Antoine Oury - 16.06.2014

Edition - Société - Nelson Mandela - Zelda la Grange - mémoires


Quelques mois après le deuil, les mémoires de la femme de confiance de Nelson Mandela, Zelda la Grange, lèvent le voile sur les derniers mois de Madiba, révélant le comportement de sa famille et de son entourage, qualifié d'« irrespectueux ». Des manigances auraient assombri les derniers jours du leader sud-africain, ce que la famille de Mandela réfute.

 


Nelson Mandela

Nelson Mandela, en 2008, à Johannesburg (South Africa The Good News, CC BY 2.0)

 

 

Good Morning Mr Mandela : pour la maison d'édition Viking, l'ouvrage se présente comme un enjeu éditorial sans précédent, d'autant plus que sa publication est précédée d'une polémique familiale et politique.
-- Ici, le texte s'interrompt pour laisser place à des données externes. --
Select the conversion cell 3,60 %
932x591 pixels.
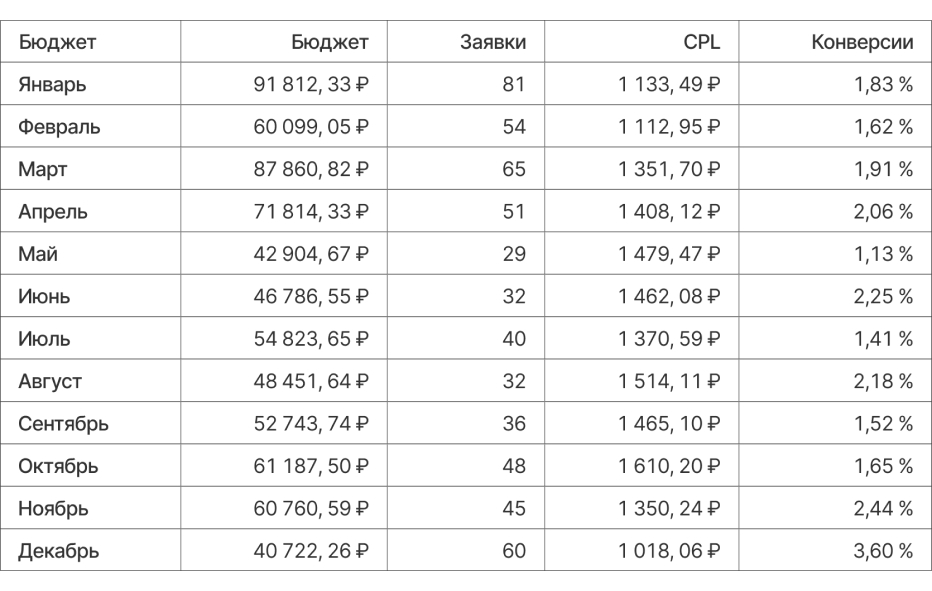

L'auteure, Zelda la Grange, assistante de Nelson Mandela devenue une femme de confiance pour le leader, décrit en effet les derniers jours du leader, sur fond d'intrigues et de manigances familiales.

 

« Je ne connais aucune personne vivante traitée avec une telle absence de respect que Mme Machel », souligne ainsi la Grange. La famille de Madiba aurait d'après elle développé une hiérarchie clanique, mettant de côté ceux qui n'en faisaient pas partie. La veuve de Nelson Mandela, Graça Machel, aurait ainsi dû demander des accréditations pour assister aux obsèques de son mari, tant la famille de Mandela l'aurait tenue à l'écart.

 

La Grange évoque un autre épisode : en juin 2013, les premiers signes alarmants quant à l'état de santé du leader se présentent, et une ambulance évacue Madiba vers un hôpital. Sur le trajet, le véhicule tombe en panne, et l'épouse du président s'inquiète et s'agace de l'inefficacité des secours : ses protestations lui auraient valu le surnom de « Madame Frénésie », de la part de la fille aînée de Mandela, Makaziwe.

 

Cette dernière, après la publication de quelques pages de Good Morning Mr Mandela dans le Sunday Times, a déclaré que l'ancienne assistante de Mandela devrait prouver ses dires, sans quoi elle serait « poursuivie en justice », rapporte l'AFP.

 

« Mon livre n'est pas un récit définitif, comme pour dire "ceci est Madiba". Je raconte juste mon expérience », a simplement répondu Zelda la Grange. Née en 1970, au sein d'une famille blanche plutôt hostile à Mandela et favorable à l'apartheid, elle a rencontré le président en 1996, pour devenir son assistante.

 

« J'ai dit: 'bonjour M. Mandela', avant d'éclater en larmes. Je me suis sentie coupable lorsque cet homme à la voix douce, aux yeux bons et doté d'un esprit généreux m'a parlé dans ma langue après que mon peuple l'avait emprisonné pendant toutes ces longues années », se souvient-elle, à propos de cette première rencontre.

 

L'ouvrage sera publié en France par les éditions Kero, le 23 juin prochain.